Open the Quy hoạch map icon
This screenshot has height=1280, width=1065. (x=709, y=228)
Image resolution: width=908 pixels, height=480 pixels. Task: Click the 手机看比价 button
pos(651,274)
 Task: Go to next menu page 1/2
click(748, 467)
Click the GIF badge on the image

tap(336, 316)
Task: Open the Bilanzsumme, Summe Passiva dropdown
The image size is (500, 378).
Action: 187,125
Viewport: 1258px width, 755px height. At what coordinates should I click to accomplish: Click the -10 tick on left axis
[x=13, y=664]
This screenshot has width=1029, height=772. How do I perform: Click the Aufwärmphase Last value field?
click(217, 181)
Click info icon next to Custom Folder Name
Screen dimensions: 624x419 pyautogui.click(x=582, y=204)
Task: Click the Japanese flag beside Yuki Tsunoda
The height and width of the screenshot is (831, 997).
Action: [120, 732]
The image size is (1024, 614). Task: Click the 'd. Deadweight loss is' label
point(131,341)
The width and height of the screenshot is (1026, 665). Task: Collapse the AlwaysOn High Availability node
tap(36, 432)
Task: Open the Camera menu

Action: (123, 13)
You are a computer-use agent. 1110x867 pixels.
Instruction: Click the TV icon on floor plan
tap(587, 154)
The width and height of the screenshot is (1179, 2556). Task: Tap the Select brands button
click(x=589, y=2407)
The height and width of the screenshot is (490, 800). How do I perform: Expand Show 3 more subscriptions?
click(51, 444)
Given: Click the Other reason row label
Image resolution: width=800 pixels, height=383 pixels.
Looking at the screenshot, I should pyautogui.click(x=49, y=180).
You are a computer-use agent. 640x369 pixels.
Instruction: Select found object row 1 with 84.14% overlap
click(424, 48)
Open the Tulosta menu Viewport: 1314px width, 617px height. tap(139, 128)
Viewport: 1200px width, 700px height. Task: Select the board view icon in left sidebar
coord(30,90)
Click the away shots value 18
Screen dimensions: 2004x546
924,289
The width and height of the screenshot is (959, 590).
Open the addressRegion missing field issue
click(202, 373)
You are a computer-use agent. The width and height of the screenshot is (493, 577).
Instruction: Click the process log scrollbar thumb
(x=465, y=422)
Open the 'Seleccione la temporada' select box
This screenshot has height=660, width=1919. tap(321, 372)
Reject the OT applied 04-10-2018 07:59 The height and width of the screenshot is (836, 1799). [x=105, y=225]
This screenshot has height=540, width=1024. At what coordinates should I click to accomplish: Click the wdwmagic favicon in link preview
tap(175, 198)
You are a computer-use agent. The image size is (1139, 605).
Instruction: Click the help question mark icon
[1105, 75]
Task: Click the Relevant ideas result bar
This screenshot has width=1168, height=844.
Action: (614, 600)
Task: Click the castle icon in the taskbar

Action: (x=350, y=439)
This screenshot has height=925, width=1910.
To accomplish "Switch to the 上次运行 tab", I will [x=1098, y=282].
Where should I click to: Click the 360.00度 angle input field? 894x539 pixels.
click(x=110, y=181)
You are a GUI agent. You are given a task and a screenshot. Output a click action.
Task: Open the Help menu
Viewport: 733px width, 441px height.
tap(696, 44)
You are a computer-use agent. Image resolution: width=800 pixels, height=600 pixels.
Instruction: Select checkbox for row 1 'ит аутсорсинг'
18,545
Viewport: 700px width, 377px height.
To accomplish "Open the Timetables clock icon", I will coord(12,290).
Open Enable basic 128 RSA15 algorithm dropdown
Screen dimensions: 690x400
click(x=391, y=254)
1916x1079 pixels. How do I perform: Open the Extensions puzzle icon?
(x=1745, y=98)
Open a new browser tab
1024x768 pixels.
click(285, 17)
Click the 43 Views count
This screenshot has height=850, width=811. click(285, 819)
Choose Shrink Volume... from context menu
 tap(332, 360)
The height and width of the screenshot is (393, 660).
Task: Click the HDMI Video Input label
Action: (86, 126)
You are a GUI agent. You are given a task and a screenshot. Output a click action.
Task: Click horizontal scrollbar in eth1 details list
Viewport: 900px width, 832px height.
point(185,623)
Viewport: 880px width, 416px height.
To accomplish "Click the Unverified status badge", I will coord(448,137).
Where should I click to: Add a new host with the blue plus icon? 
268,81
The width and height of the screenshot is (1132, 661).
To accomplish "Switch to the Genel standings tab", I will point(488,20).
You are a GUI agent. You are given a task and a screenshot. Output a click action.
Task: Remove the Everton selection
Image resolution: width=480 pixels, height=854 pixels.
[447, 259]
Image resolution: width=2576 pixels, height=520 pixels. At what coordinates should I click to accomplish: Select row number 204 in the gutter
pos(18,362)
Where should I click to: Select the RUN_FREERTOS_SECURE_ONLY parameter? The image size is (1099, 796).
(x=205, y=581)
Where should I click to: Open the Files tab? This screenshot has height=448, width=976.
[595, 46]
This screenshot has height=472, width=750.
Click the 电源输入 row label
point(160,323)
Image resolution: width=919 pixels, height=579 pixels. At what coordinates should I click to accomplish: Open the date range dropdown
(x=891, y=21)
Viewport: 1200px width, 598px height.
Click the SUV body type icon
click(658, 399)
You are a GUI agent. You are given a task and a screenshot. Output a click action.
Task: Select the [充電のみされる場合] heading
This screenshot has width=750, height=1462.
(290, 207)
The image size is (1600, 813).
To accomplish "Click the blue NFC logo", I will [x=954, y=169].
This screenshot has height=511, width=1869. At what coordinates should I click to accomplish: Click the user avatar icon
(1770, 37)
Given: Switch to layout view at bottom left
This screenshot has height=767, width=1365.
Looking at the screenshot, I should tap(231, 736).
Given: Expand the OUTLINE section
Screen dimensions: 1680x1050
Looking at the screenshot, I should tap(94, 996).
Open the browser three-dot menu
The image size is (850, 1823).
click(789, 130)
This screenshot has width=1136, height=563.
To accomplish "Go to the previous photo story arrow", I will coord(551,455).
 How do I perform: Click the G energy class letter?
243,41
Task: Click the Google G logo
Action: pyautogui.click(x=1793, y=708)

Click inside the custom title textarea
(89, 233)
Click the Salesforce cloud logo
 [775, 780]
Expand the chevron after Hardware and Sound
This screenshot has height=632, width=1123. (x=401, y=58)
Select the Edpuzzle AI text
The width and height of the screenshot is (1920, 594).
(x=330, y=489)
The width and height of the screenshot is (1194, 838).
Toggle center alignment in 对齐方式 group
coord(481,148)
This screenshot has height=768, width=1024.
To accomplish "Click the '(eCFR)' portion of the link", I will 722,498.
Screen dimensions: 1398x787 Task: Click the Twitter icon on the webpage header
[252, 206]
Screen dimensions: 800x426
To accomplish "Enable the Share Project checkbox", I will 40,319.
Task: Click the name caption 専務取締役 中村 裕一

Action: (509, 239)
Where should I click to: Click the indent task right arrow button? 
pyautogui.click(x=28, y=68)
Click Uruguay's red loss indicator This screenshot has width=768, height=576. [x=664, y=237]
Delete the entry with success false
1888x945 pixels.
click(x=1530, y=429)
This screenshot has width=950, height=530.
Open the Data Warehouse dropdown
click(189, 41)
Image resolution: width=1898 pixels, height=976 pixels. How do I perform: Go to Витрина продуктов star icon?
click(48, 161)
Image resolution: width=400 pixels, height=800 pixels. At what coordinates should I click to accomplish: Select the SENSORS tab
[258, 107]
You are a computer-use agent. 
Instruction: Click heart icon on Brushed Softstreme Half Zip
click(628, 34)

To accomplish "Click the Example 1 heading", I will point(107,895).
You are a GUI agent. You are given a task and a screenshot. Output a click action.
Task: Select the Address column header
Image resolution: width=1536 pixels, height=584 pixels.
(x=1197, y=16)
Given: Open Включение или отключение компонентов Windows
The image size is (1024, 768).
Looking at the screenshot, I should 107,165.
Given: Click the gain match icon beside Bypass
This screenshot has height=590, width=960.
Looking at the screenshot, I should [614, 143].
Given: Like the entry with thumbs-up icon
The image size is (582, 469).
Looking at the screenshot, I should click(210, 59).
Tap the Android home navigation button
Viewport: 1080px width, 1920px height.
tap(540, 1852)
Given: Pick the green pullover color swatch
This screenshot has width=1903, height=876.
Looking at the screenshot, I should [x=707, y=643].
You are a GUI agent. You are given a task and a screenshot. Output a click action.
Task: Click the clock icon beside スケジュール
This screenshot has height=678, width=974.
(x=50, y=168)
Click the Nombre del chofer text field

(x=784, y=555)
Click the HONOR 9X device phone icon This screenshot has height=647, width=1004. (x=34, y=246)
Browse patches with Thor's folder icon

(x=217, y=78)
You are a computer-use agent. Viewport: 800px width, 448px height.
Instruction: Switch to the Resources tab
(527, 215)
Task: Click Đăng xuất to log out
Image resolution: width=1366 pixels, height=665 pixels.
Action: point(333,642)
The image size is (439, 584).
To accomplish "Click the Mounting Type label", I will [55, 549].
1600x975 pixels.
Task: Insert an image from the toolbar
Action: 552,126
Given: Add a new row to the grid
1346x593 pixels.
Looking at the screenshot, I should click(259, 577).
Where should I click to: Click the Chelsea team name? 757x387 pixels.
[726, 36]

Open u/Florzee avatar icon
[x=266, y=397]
+++++
> What is needed
Which lines run from the one holding "Task: Open the Help menu" through the one holding "Open a new browser tab" in the records above? Repeat them exactly, both included, and nothing more.

> Solved exercise
Task: Open the Help menu
Viewport: 733px width, 441px height.
tap(696, 44)
You are a computer-use agent. Image resolution: width=800 pixels, height=600 pixels.
Instruction: Select checkbox for row 1 'ит аутсорсинг'
18,545
Viewport: 700px width, 377px height.
To accomplish "Open the Timetables clock icon", I will coord(12,290).
Open Enable basic 128 RSA15 algorithm dropdown
Screen dimensions: 690x400
click(x=391, y=254)
1916x1079 pixels. How do I perform: Open the Extensions puzzle icon?
(x=1745, y=98)
Open a new browser tab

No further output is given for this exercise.